On the Aug. 17 opinion page, Brandi Colander of the Natural Resources Defense Council wrote glowingly about the potential benefits to New Jersey of off-shore wind farms. A considerable body of experience exists regarding these supposed benefits. It would be worthwhile to examine these experiences before we commit massive amounts of New Jersey taxpayer money to similar projects here.
In Great Britain, a study performed by the conservation charity John Muir Trust examined two years of real operational data from United Kingdom wind farms and found that wind generation was below 20 percent of capacity more than half the time and below 10 percent capacity over one-third of the time.
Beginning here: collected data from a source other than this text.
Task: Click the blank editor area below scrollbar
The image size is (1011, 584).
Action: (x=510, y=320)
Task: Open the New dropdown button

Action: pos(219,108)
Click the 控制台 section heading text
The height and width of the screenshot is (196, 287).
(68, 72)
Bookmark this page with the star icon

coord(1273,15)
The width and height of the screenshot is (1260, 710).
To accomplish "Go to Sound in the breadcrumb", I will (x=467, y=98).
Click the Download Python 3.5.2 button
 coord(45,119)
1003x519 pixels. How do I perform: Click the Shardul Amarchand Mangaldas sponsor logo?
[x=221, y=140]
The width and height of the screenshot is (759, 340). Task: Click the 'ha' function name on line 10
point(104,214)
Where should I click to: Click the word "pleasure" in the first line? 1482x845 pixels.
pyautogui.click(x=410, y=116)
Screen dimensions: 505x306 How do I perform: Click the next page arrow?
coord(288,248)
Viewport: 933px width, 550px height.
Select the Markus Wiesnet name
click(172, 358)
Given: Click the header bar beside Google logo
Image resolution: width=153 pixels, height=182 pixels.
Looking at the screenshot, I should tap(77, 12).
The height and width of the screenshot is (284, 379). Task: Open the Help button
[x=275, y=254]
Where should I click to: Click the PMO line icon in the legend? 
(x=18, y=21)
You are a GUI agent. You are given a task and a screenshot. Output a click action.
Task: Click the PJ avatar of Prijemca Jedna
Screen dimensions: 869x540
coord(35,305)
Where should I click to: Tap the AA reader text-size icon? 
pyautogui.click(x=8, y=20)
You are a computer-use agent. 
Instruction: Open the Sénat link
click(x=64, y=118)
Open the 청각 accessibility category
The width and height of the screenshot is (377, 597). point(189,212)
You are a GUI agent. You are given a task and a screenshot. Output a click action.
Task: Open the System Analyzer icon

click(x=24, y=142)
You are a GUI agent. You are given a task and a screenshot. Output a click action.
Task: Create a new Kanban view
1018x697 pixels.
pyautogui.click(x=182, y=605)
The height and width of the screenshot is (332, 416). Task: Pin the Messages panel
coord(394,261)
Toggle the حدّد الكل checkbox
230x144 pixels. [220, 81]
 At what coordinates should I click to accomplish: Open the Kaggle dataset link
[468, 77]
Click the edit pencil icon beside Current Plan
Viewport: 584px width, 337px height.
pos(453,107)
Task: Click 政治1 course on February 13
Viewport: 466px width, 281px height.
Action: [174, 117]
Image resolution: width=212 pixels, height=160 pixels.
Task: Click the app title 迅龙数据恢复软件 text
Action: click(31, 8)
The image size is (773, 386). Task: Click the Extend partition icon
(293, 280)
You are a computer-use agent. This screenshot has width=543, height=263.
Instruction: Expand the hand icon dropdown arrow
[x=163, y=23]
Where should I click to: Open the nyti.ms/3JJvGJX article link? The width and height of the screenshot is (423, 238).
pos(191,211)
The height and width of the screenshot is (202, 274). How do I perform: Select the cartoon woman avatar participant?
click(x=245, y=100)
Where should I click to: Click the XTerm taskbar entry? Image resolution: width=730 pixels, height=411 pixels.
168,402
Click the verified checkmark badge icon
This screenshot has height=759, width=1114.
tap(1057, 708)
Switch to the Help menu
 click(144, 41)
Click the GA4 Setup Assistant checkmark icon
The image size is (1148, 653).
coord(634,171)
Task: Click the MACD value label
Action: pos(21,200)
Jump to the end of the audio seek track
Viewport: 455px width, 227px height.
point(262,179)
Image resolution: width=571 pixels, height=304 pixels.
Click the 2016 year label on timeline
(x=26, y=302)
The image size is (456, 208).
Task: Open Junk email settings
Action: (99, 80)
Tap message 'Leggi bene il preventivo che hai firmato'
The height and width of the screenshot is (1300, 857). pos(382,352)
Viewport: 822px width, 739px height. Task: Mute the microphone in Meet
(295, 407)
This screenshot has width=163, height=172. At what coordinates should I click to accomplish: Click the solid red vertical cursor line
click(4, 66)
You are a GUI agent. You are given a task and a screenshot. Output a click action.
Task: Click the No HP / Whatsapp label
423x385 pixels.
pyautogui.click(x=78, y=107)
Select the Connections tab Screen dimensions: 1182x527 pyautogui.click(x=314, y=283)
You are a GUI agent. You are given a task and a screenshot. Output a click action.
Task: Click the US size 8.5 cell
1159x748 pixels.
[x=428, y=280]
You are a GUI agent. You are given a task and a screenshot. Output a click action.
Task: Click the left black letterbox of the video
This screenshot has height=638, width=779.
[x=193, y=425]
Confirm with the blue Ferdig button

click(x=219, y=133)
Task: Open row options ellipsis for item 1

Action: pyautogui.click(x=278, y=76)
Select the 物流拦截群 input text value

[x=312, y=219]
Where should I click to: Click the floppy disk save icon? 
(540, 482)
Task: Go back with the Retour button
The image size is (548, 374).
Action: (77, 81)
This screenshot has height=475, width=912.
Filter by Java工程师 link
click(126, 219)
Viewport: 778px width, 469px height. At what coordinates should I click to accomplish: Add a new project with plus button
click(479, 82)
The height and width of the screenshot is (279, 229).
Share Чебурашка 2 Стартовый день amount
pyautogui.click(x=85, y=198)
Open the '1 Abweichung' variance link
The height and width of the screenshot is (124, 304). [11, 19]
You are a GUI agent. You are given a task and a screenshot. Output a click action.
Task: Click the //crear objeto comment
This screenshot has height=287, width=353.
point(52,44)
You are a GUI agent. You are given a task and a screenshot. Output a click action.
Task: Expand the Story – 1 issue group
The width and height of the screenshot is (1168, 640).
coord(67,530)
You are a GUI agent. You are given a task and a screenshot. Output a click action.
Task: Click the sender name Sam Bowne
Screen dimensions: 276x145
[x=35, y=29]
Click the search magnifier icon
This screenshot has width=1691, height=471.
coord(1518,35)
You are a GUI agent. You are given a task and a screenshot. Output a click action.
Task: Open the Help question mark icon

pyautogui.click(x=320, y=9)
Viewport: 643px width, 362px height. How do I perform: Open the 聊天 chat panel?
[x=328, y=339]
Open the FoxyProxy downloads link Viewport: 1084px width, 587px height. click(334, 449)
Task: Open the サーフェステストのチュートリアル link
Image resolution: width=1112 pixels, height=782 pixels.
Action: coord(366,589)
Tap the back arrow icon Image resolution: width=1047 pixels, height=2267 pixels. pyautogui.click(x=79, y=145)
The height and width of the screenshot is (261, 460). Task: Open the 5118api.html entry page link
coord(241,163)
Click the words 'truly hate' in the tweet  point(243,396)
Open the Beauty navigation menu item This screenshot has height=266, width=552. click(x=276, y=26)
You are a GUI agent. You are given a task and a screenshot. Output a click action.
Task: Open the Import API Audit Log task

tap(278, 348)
Their study found wind to be so highly variable that “…wind cannot be relied upon to provide any significant level of generation at any defined time in the future.”
Of course, when the wind isn’t blowing, we need to have fossil-fuel-driven backup power ready to go or in a near-ready standby state. But that, of course, defeats the whole purpose of renewable energy, namely, the reduction of emissions. In fact, another study concluded that wind farms actually lead to increased CO2 emissions due to the reduced efficiency of fossil-fuel-driven power sources when operating in a “standby” mode.
Well, what about the jobs benefits? In Spain, a comprehensive review of the long-term effects of Spain’s renewable energy policy on jobs and the economy found that Spain lost 2.2 jobs for every “green” job created.
Simply put, wind power is not a viable solution for New Jersey’s energy needs and is a waste of taxpayer money.